- A+
在上一篇文章里,我们讲解了“Bgr24彩色位图转为Gray8灰度位图”算法。本文将探讨“Bgr24彩色位图转为灰度的Bgr24位图”。区别在于目标位图也是Bgr24格式的,只是将像素数据由彩色转为了灰度。这些算法也是跨平台的,同一份源代码,能在 X86及Arm架构上运行,且均享有SIMD硬件加速。
一、标量算法
1.1 算法实现
算法原理与上一篇文章是一样,唯一区别是目标位图的地址计算与写入处理。因为现在对于每一个像素,需要写入3个字节。
源代码如下。
public static unsafe void ScalarDoBatch(byte* pSrc, int strideSrc, int width, int height, byte* pDst, int strideDst) { const int cbPixel = 3; // Bgr24 const int shiftPoint = 16; const int mulPoint = 1 << shiftPoint; // 0x10000 const int mulRed = (int)(0.299 * mulPoint + 0.5); // 19595 const int mulGreen = (int)(0.587 * mulPoint + 0.5); // 38470 const int mulBlue = mulPoint - mulRed - mulGreen; // 7471 byte* pRow = pSrc; byte* qRow = pDst; for (int i = 0; i < height; i++) { byte* p = pRow; byte* q = qRow; for (int j = 0; j < width; j++) { byte gray = (byte)((p[2] * mulRed + p[1] * mulGreen + p[0] * mulBlue) >> shiftPoint); q[0] = q[1] = q[2] = gray; p += cbPixel; // Bgr24 q += cbPixel; // Bgr24 store grayscale. } pRow += strideSrc; qRow += strideDst; } }
1.2 基准测试代码
使用 BenchmarkDotNet 进行基准测试。
可以使用上一篇文章的公共函数,写好标量算法的基准测试代码。

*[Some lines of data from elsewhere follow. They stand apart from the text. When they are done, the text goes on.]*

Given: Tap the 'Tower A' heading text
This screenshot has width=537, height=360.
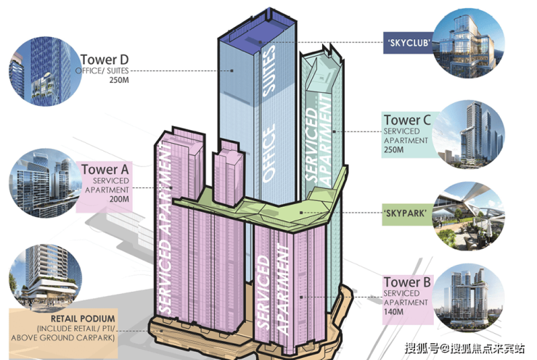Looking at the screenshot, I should pyautogui.click(x=104, y=170).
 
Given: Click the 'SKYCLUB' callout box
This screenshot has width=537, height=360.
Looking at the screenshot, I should pyautogui.click(x=409, y=43).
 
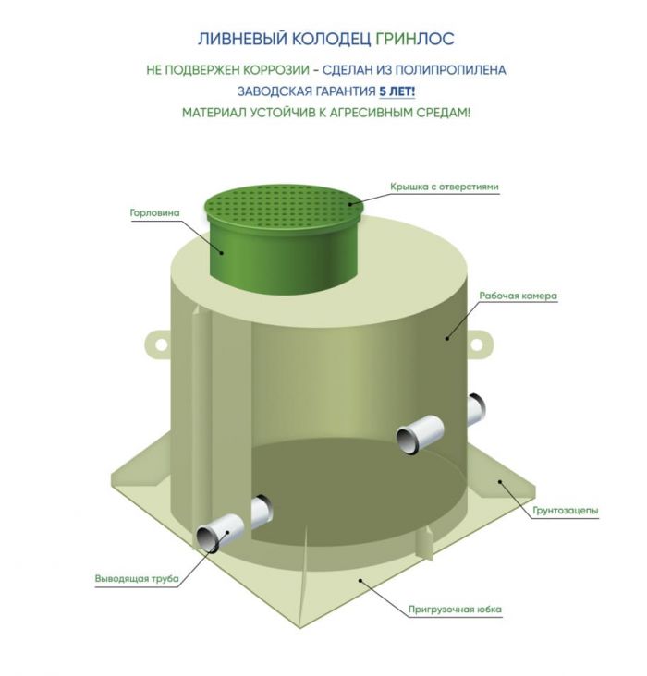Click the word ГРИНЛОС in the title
[x=414, y=39]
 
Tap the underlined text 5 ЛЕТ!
[x=397, y=91]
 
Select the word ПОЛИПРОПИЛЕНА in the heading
[x=451, y=70]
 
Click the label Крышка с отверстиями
[x=445, y=187]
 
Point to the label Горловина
[x=154, y=212]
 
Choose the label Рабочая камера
[x=518, y=296]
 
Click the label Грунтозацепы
[x=566, y=511]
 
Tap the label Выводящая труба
[x=137, y=578]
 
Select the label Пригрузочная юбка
[x=455, y=610]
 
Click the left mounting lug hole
[x=161, y=344]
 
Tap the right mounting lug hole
[x=476, y=344]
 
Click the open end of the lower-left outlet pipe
[x=209, y=538]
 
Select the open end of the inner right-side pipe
[x=407, y=440]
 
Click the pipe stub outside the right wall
[x=476, y=409]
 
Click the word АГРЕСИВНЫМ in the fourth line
[x=372, y=113]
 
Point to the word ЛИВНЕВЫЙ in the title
[x=242, y=39]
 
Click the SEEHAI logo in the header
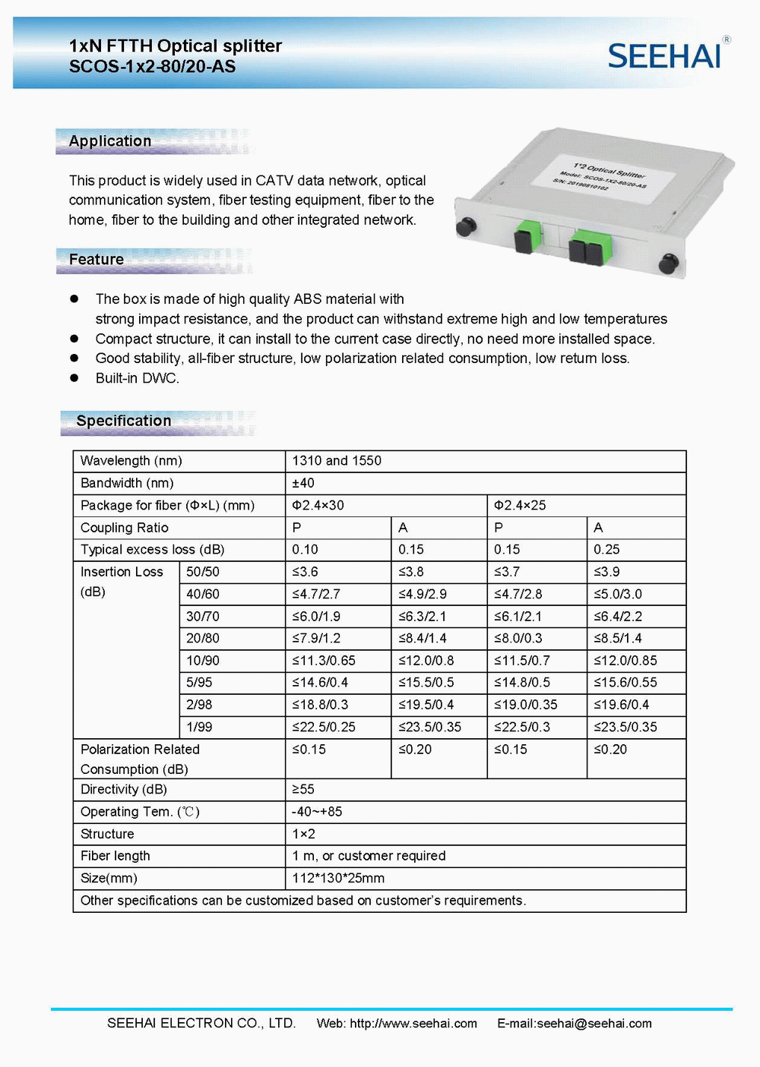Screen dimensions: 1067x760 pyautogui.click(x=665, y=55)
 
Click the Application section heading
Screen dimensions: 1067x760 pyautogui.click(x=110, y=141)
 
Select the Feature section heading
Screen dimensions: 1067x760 pyautogui.click(x=97, y=260)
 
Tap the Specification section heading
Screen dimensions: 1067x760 pyautogui.click(x=124, y=421)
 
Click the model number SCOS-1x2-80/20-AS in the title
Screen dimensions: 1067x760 pyautogui.click(x=152, y=67)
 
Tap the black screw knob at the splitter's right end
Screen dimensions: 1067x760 pyautogui.click(x=668, y=264)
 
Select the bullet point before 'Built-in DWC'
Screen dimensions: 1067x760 pyautogui.click(x=74, y=378)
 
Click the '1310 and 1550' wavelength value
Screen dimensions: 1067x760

源代码如下。
[Benchmark(Baseline = true)] public void Scalar() { ScalarDo(_sourceBitmapData, _destinationBitmapData, 0); } [Benchmark] public void ScalarParallel() { ScalarDo(_sourceBitmapData, _destinationBitmapData, 1); } public static unsafe void ScalarDo(BitmapData src, BitmapData dst, int parallelFactor = 0) { int width = src.Width; int height = src.Height; int strideSrc = src.Stride; int strideDst = dst.Stride; byte* pSrc = (byte*)src.Scan0.ToPointer(); byte* pDst = (byte*)dst.Scan0.ToPointer(); int processorCount = Environment.ProcessorCount; int batchSize = 0; if (parallelFactor > 1) { batchSize = height / (processorCount * parallelFactor); } else if (parallelFactor == 1) { if (height >= processorCount) batchSize = 1; } bool allowParallel = (batchSize > 0) && (processorCount > 1); if (allowParallel) { int batchCount = (height + batchSize - 1) / batchSize; // ceil((double)length / batchSize) Parallel.For(0, batchCount, i => { int start = batchSize * i; int len = batchSize; if (start + len > height) len = height - start; byte* pSrc2 = pSrc + start * strideSrc; byte* pDst2 = pDst + start * strideDst; ScalarDoBatch(pSrc2, strideSrc, width, len, pDst2, strideDst); }); } else { ScalarDoBatch(pSrc, strideSrc, width, height, pDst, strideDst); } }
二、向量算法
2.1 算法思路
对于24位转8位灰度,可以使用这种办法: 每次从源位图读取3个向量,进行3-元素组的解交织运算,得到 R,G,B 平面数据。随后使用向量化的乘法与加法,来计算灰度值。最后将存储了灰度值的那一个向量,进行3-元素组的交织运算,便能存储到目标位图。
它与“Bgr24彩色位图转为Gray8灰度位图”向量算法的区别,在于最后需做“3-元素组的交织运算”。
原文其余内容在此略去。